* Task instructions *
An exact transcription is needed of the lines below from the one with "How do I perform: Enable" through the one with "Image resolution: width=1517", with no other lines and no pictures.

* Information given *

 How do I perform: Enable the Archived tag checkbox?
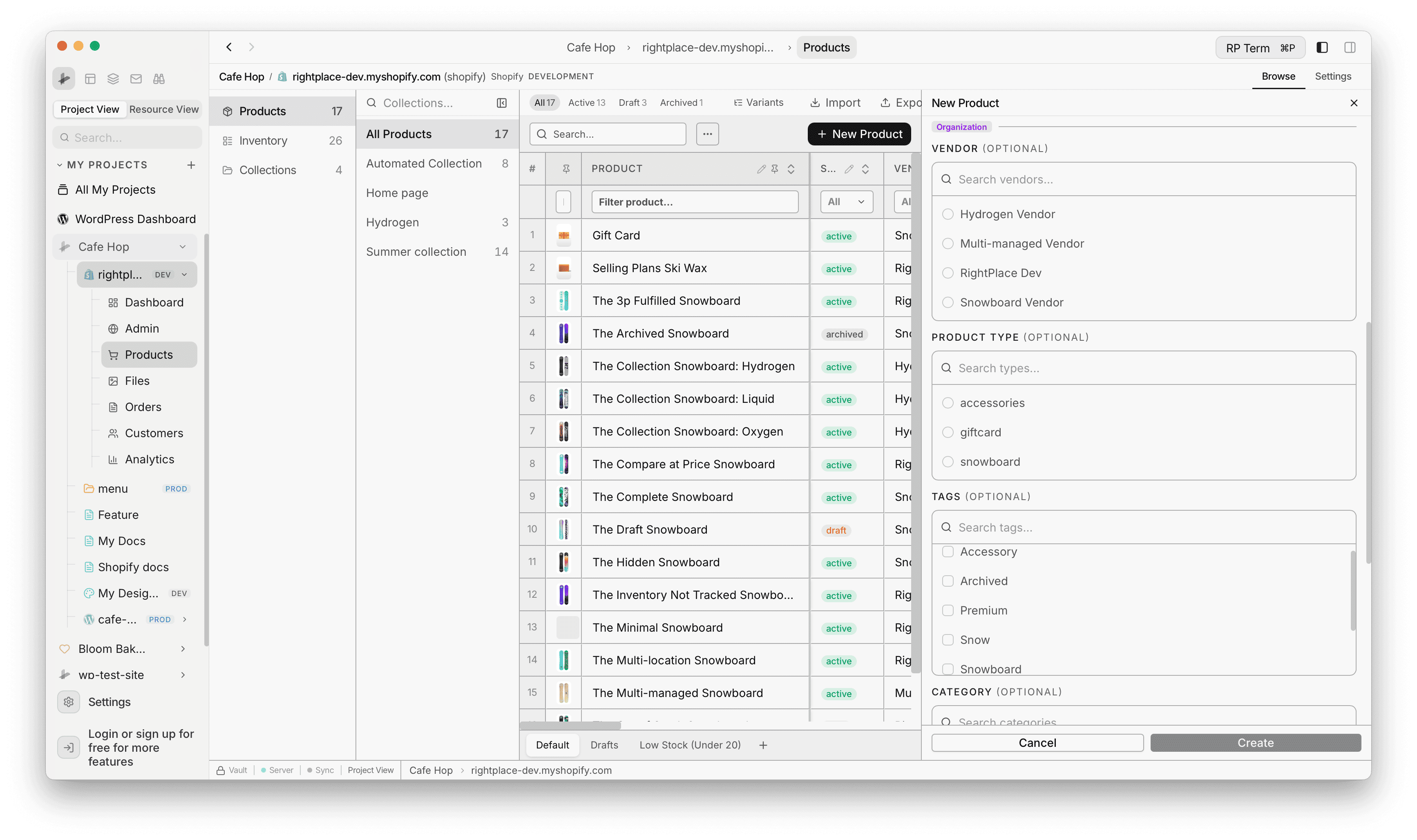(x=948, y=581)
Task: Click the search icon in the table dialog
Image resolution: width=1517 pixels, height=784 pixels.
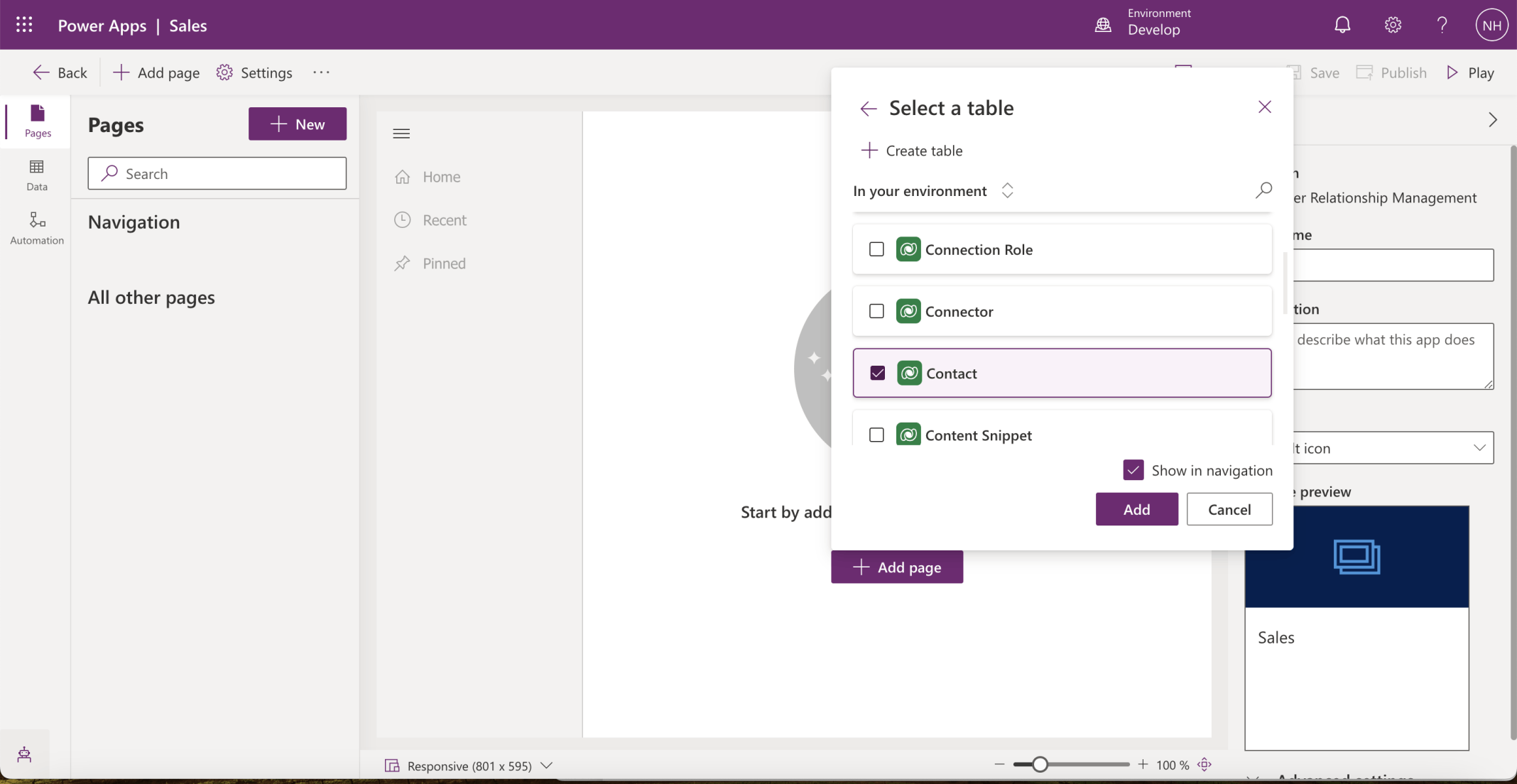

==

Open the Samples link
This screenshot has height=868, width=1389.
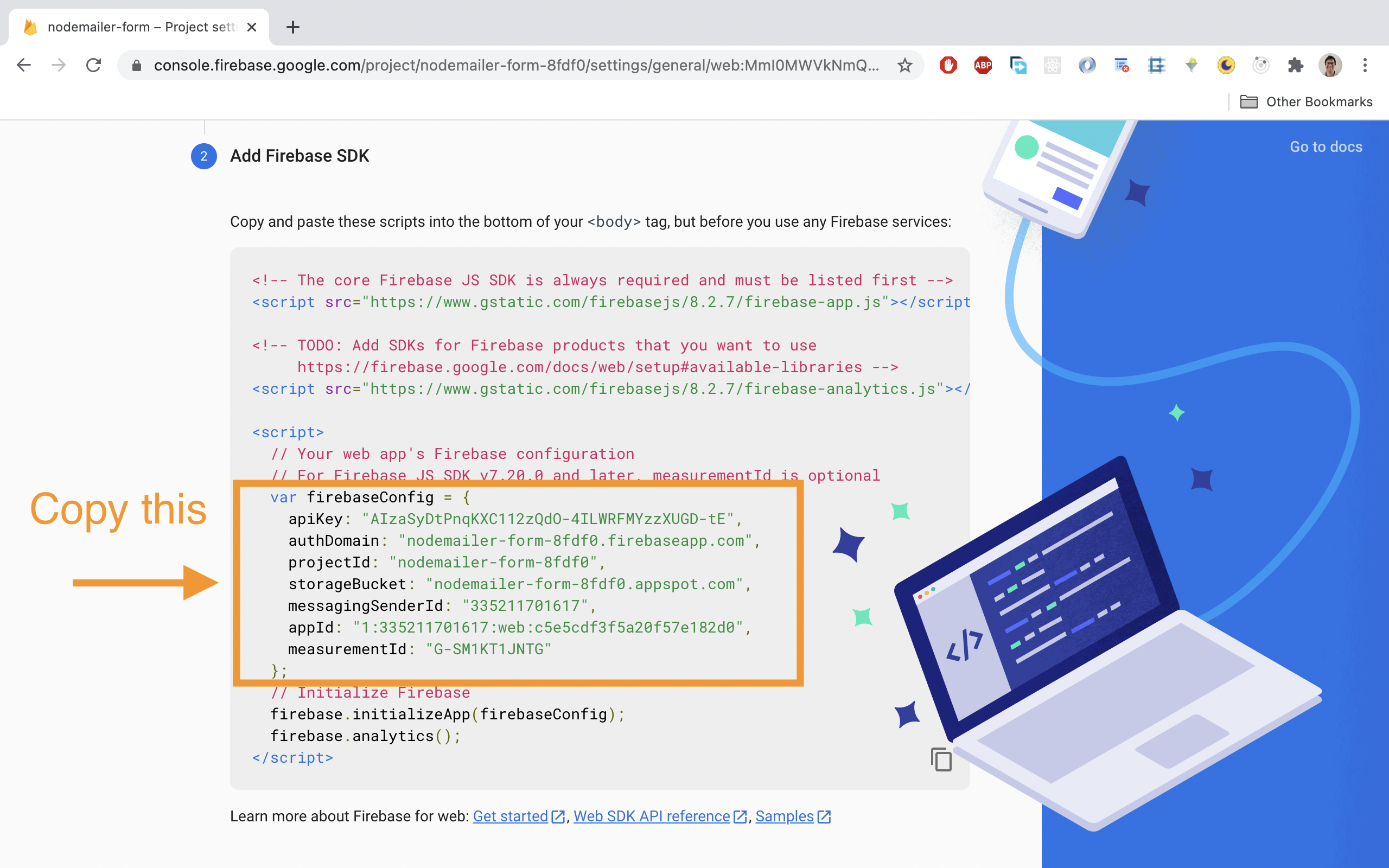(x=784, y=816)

--

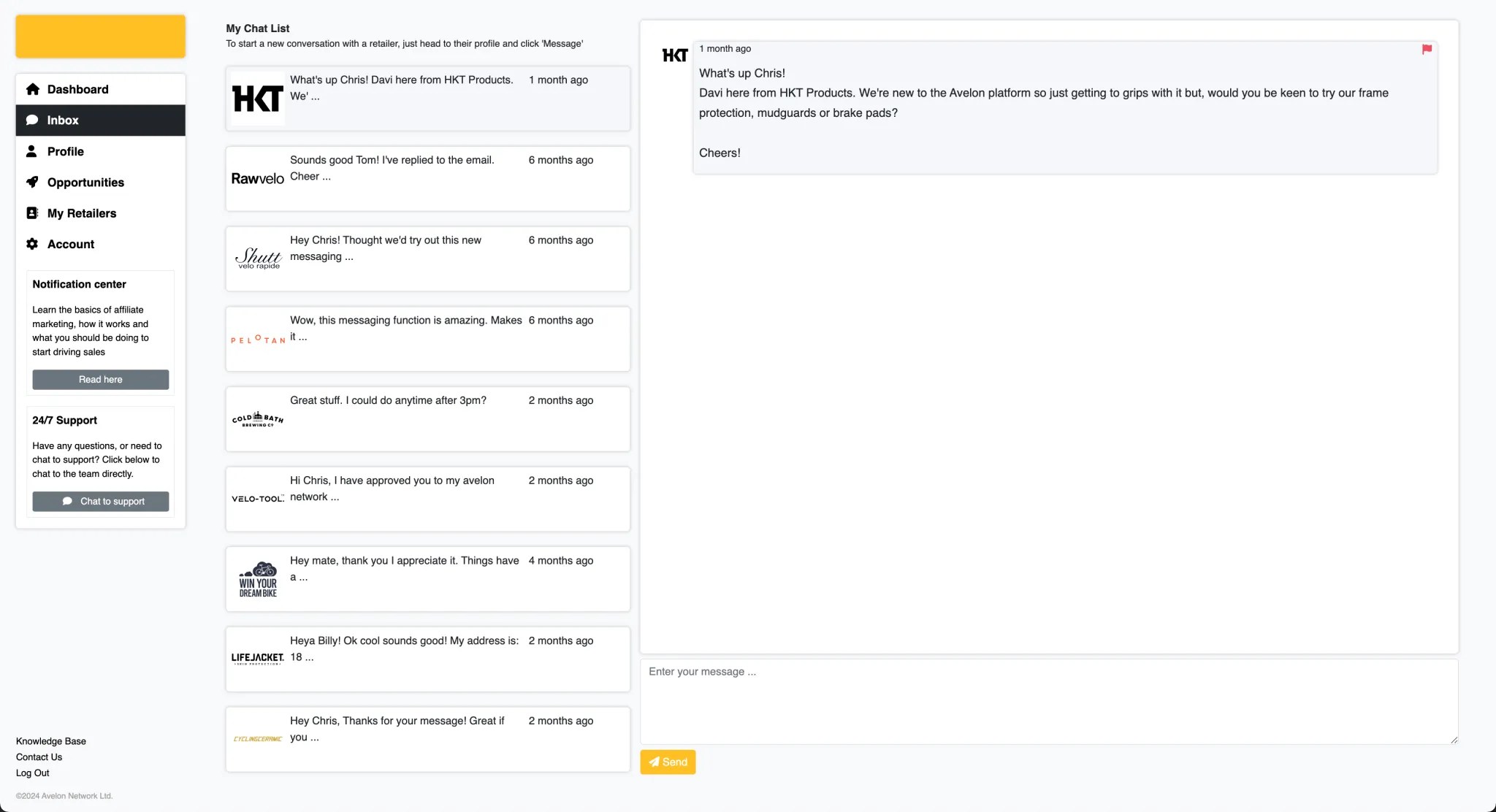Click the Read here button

* Exercise result *
 How do I perform: Enable the Archived tag checkbox?
(x=948, y=581)
Task: Click the search icon in the table dialog
Image resolution: width=1517 pixels, height=784 pixels.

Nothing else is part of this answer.